§ Aim: What are the lines of the listing from the line with "Click the 户均持股市值（元） header" up to and including the line with "tap(984, 688)", given as a numbered list with blank lines left out?

==== Source material ====

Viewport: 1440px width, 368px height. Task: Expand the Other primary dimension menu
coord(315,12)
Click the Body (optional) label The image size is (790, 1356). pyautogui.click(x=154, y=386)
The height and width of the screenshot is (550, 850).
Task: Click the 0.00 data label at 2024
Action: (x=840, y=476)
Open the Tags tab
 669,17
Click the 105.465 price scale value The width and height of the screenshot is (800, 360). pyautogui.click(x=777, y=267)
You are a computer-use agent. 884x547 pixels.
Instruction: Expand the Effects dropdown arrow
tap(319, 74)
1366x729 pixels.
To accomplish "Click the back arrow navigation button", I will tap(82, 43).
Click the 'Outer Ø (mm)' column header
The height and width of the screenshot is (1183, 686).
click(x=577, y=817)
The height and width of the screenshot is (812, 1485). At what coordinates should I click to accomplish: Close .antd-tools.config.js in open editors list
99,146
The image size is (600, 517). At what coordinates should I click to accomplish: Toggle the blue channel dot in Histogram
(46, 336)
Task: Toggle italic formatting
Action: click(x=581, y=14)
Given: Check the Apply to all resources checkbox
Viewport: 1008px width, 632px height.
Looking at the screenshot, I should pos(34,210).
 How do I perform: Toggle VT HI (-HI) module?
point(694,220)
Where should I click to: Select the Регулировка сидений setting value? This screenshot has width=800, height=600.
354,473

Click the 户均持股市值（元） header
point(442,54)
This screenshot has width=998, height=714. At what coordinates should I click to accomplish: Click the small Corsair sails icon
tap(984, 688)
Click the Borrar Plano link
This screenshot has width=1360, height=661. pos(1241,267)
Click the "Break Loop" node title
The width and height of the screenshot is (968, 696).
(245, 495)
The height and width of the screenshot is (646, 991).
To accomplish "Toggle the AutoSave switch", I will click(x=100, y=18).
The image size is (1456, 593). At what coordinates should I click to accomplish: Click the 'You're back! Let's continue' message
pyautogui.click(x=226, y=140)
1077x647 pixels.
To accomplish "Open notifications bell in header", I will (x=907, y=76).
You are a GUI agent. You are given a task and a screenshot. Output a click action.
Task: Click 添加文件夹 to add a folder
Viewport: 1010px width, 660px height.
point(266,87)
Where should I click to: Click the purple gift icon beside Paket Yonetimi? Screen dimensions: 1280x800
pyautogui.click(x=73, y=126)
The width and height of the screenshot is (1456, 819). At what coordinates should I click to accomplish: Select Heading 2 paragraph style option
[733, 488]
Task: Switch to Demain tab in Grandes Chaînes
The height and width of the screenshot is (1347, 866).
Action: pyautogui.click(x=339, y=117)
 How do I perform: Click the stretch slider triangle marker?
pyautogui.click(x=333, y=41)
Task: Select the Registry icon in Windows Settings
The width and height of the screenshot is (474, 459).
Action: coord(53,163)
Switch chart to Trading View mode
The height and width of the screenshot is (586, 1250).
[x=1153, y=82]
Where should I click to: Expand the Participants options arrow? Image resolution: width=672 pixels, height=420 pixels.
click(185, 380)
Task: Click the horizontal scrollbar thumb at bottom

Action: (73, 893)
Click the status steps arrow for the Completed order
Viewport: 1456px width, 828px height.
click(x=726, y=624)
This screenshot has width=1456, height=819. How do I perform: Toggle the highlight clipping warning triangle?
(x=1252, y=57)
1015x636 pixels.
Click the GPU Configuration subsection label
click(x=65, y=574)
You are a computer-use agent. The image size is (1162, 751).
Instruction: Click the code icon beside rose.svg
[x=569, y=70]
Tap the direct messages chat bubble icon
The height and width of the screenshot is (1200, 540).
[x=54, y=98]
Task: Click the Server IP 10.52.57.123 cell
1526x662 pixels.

====

§ Answer to the problem:
1. Click the 户均持股市值（元） header
2. point(442,54)
3. This screenshot has width=998, height=714. At what coordinates should I click to accomplish: Click the small Corsair sails icon
4. tap(984, 688)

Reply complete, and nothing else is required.